** WRITTEN PROBLEM **
Return every line of the listing below word for word, and leave the pictures out.

[begin EXERCISE INPUTS]

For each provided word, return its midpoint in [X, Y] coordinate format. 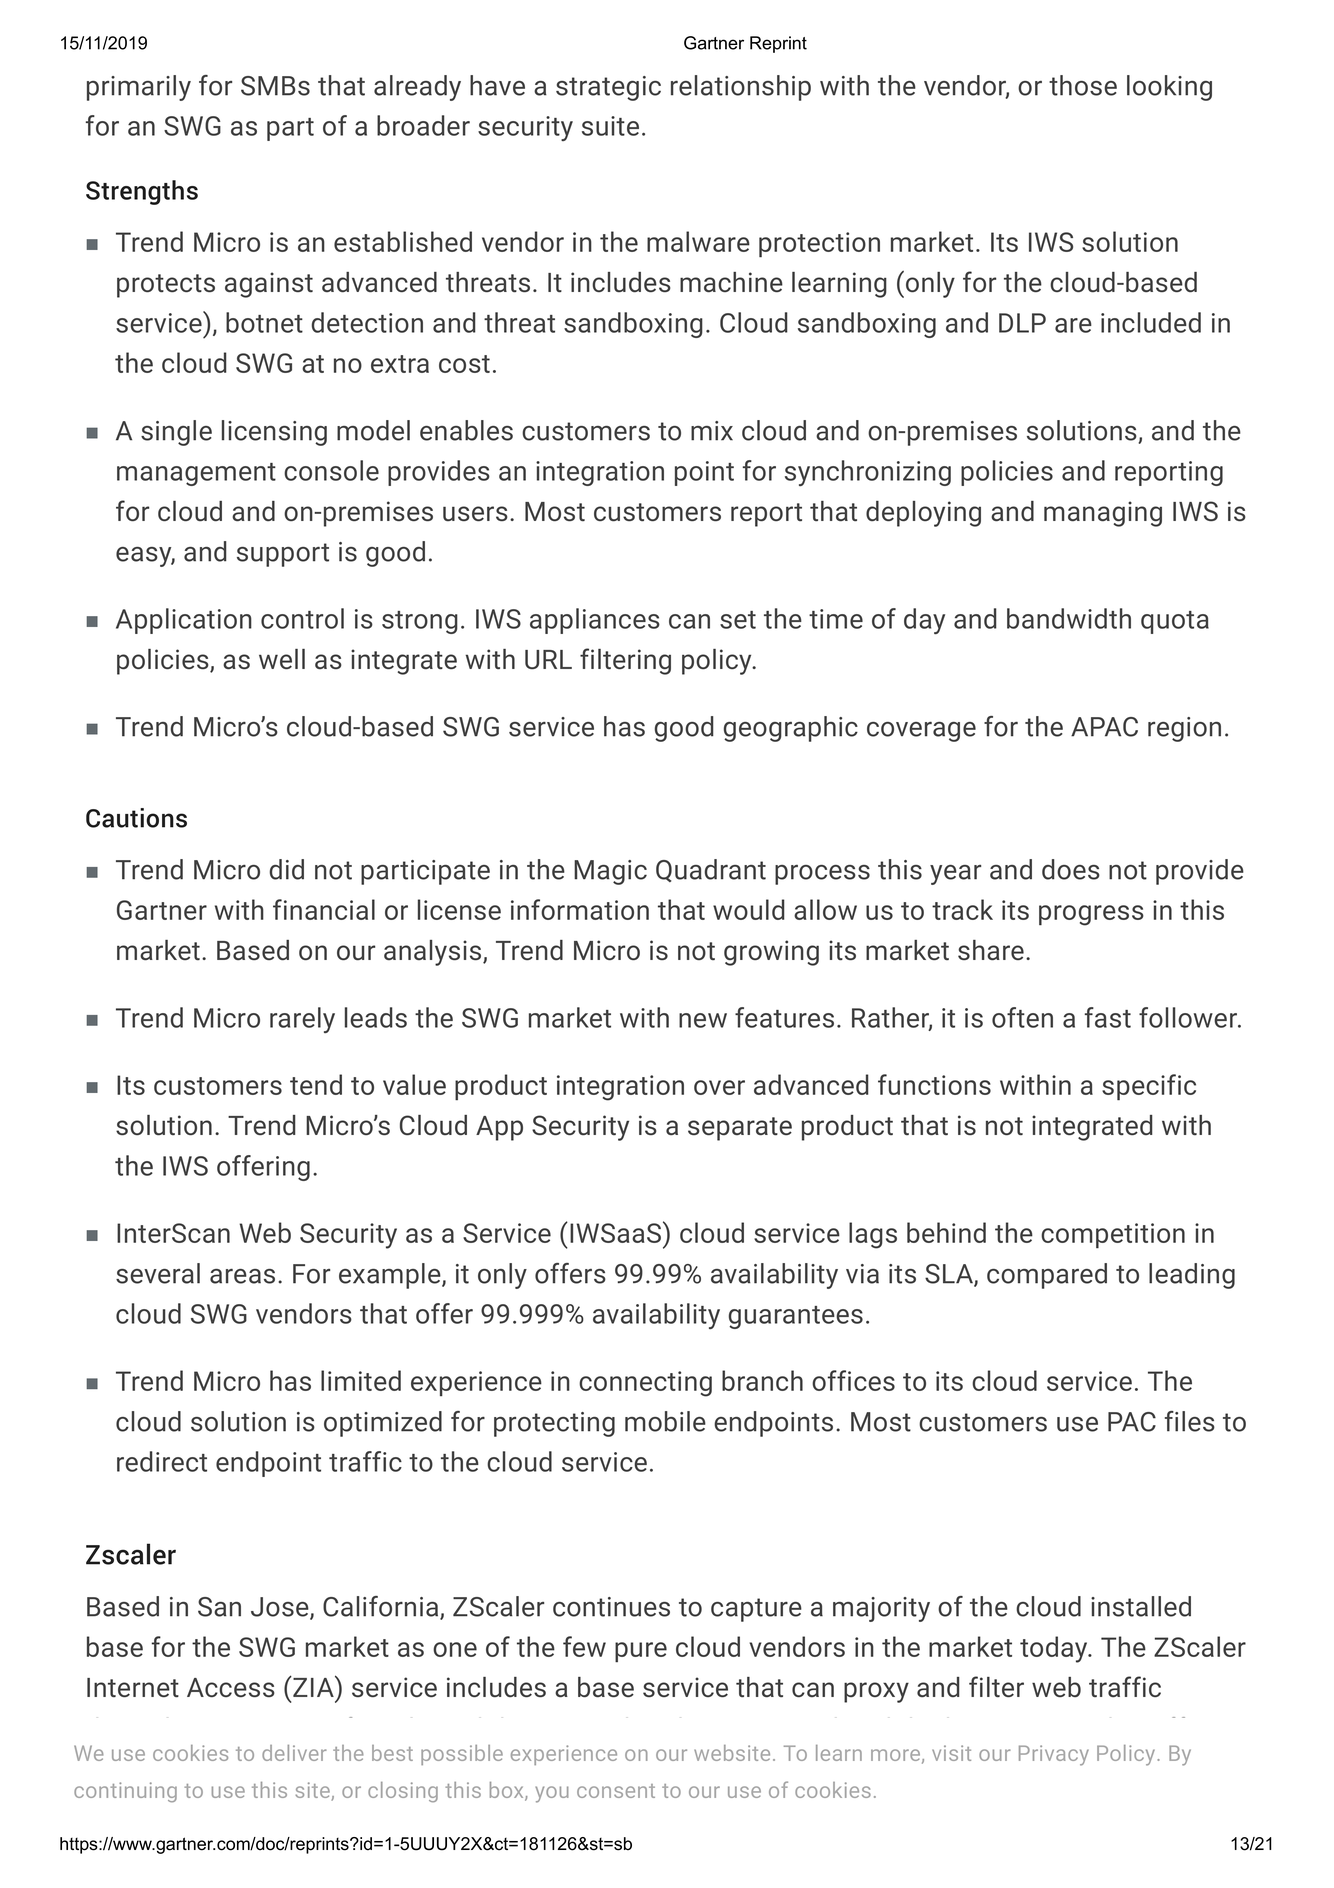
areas [242, 1276]
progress [1091, 915]
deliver [294, 1753]
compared [1047, 1276]
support [283, 555]
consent [616, 1791]
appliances [595, 621]
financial [324, 909]
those [1083, 85]
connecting [645, 1384]
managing [1103, 514]
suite [610, 126]
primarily [139, 88]
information [580, 909]
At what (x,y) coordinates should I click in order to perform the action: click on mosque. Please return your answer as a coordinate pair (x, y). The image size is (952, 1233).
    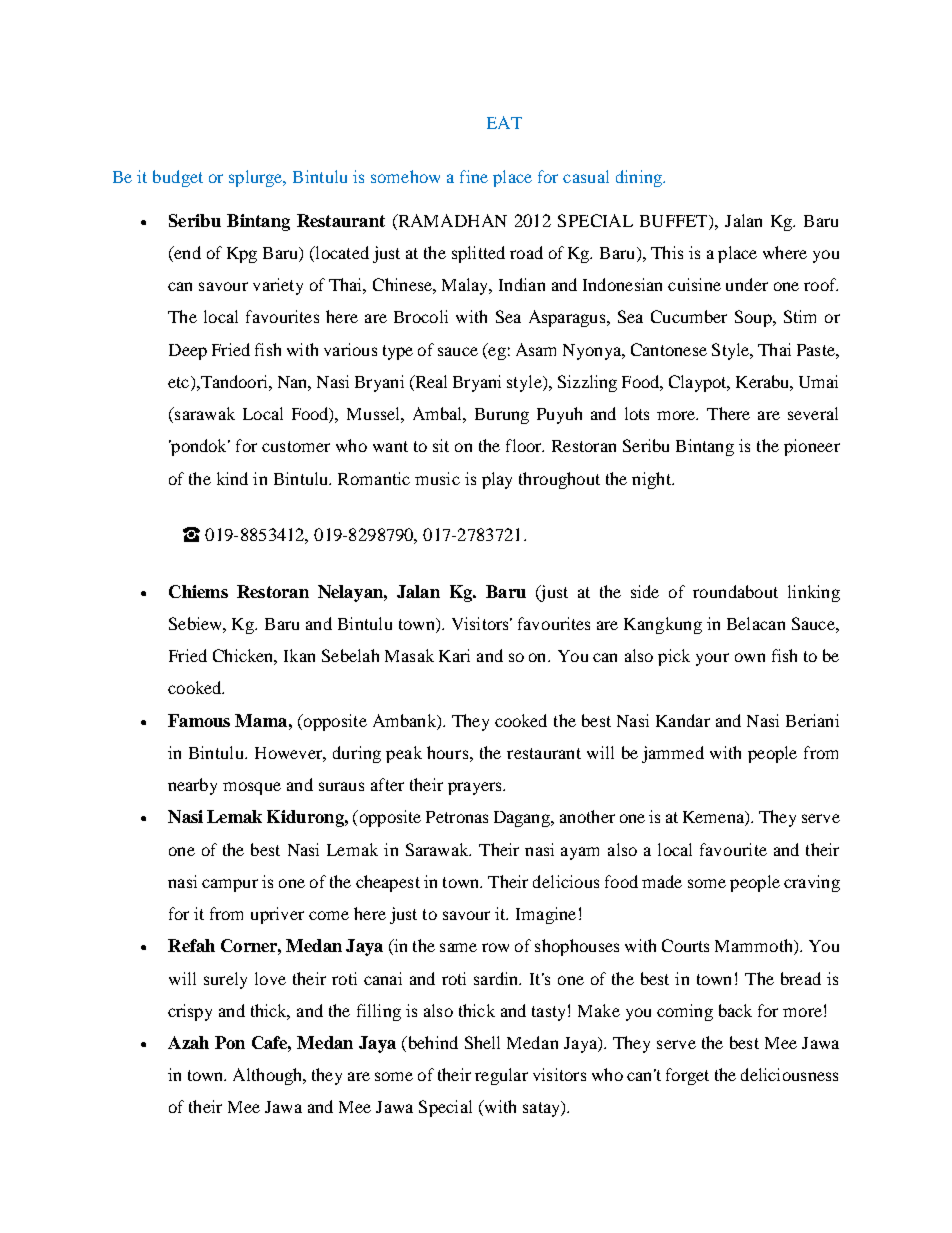
    Looking at the image, I should click on (252, 788).
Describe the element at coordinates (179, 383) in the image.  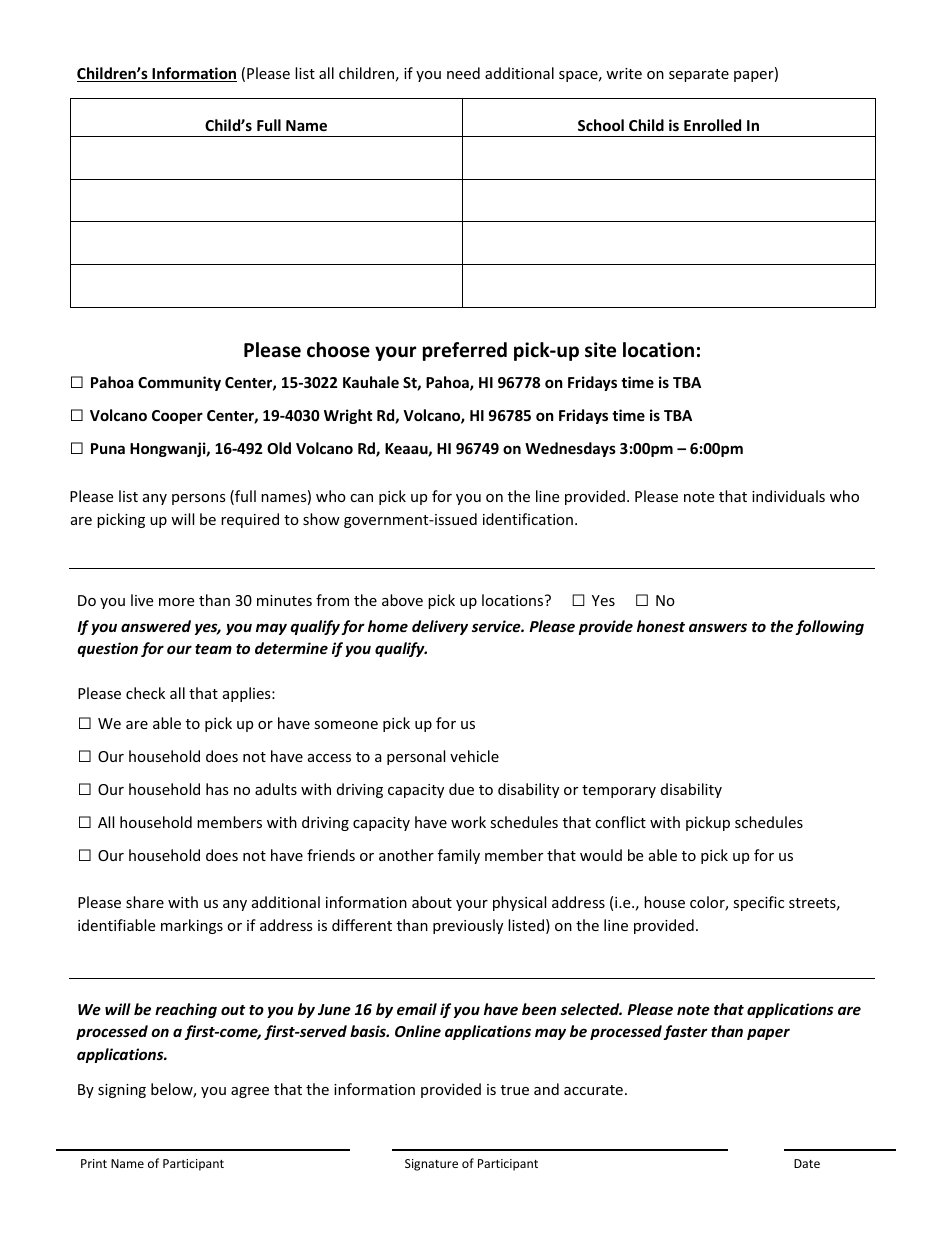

[end EXERCISE INPUTS]

** RESULT FOR THIS EXERCISE **
For each provided word, return its midpoint in [X, Y] coordinate format. 
areas [242, 1276]
progress [1091, 915]
deliver [294, 1753]
compared [1047, 1276]
support [283, 555]
consent [616, 1791]
appliances [595, 621]
financial [324, 909]
those [1083, 85]
connecting [645, 1384]
managing [1103, 514]
suite [610, 126]
primarily [139, 88]
information [580, 909]
At what (x,y) coordinates should I click in order to perform the action: click on mosque. Please return your answer as a coordinate pair (x, y). The image size is (952, 1233).
    Looking at the image, I should click on (252, 788).
Describe the element at coordinates (179, 383) in the image.  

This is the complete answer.